There are several methodological choices that the original authors did not specify, and which we will have to figure out by comparing results and summary statistics. Specifically, we need to choose a spatial weights matrix for the GWR. We will start with the default ArcGIS spatial matrix (since they used the ArcGIS tool for their analysis) and go from there. If we cannot figure out which one they used we will chose our own and compare results. There are also some transformation choices with the census data that we will have to figure out by comparing our data to the summary statistics provided (i.e what denominator for percentages).
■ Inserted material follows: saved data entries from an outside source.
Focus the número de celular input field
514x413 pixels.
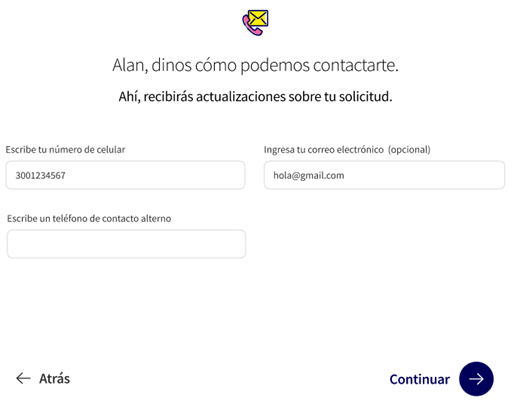click(x=125, y=175)
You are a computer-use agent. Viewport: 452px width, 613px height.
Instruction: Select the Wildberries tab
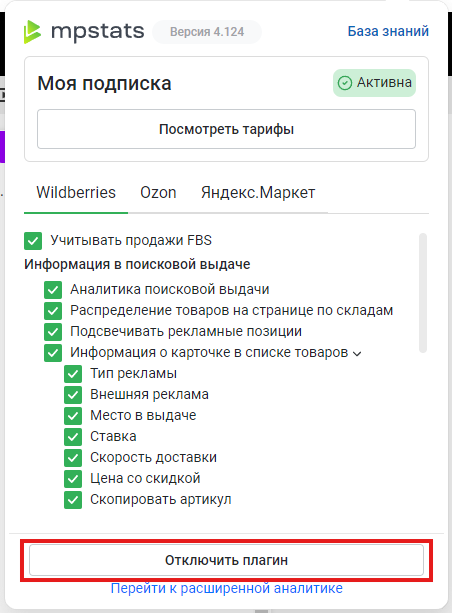coord(76,193)
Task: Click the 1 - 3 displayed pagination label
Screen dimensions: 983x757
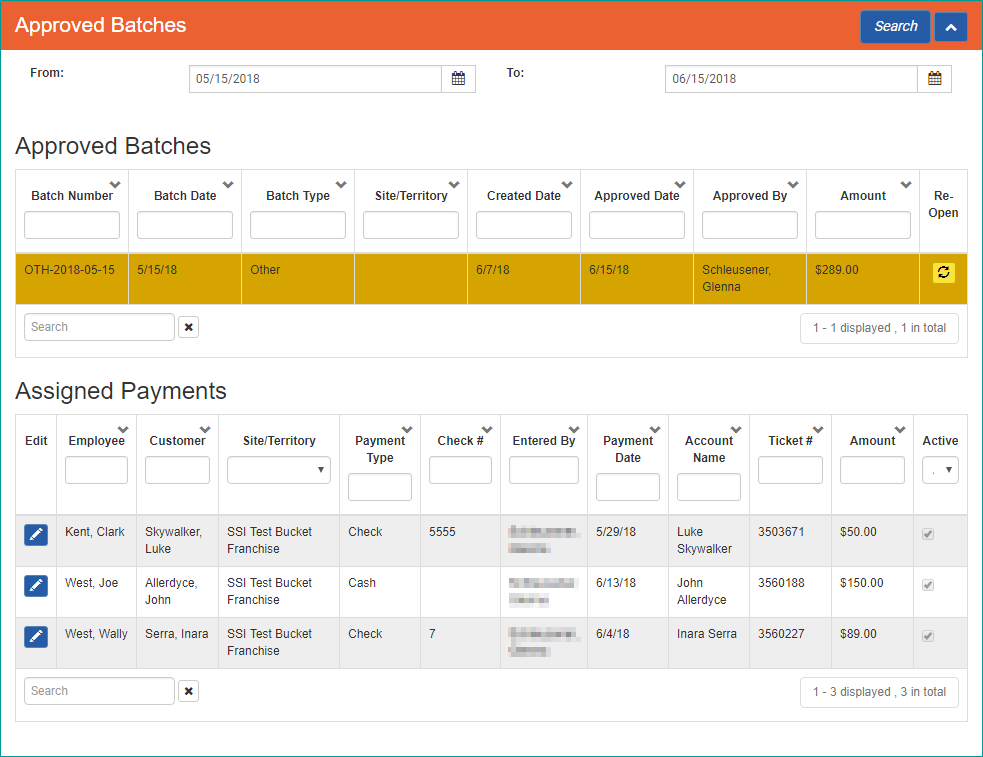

Data transformations for Crime and Census data are provided in the following workflow:

Workflow
Workflow
## `summarise()` has grouped output by 'Town'. You can override using the
## `.groups` argument.

Analysis

Summary Stats

###Crime Data

Statistic Min Median Max IQR SD
Total Violent Crime 0 53 951 59 140
Total Property Crime 134 783 3911 1204 815
Table 1
Table 1

Unplanned Deviation It is clear, since the minimum values are different, that the author treated some empty or 0 values as nulls. Since we have no way of discerning which ones these were we will move forward by treating all empty values as 0.

Visualize Crime

###Census

Statistic Min Median Max IQR SD
age 5.92 14.61 41.40 5.86 5.36
poverty_rate 0.27 5.13 30.49 4.54 5.12
education 14.74 51.04 77.92 20.11 13.80
median_income 33841.00 85296.00 219868.00 28534.00 28102.93
unemployment_rate 1.21 5.58 16.02 2.61 2.27
rent_rate 2.26 18.98 76.20 15.58 13.67
multi_unit_rate 0.00 17.62 94.23 21.61 18.49
res_mobility 0.96 6.96 23.18 4.73 3.45
pop_density 11.38 169.49 3260.72 358.20 495.35
shannon_eq 0.07 0.24 0.65 0.19 0.15
Table 2
Table 2

Unplanned Deviation Variables were calculated using each tables respective total population. We cross compared using the summary table (table 2), and were able to match most of the values. Population density, housing type (multi_unit_rate), and residential mobility calculations yielded slightly different results. For population density, this is likely because of minor differences sin calculating area. For housing type and residential mobility, we were unable to parse the differences. Discrepancies may be because the original authors cleaned the data and didn’t report it.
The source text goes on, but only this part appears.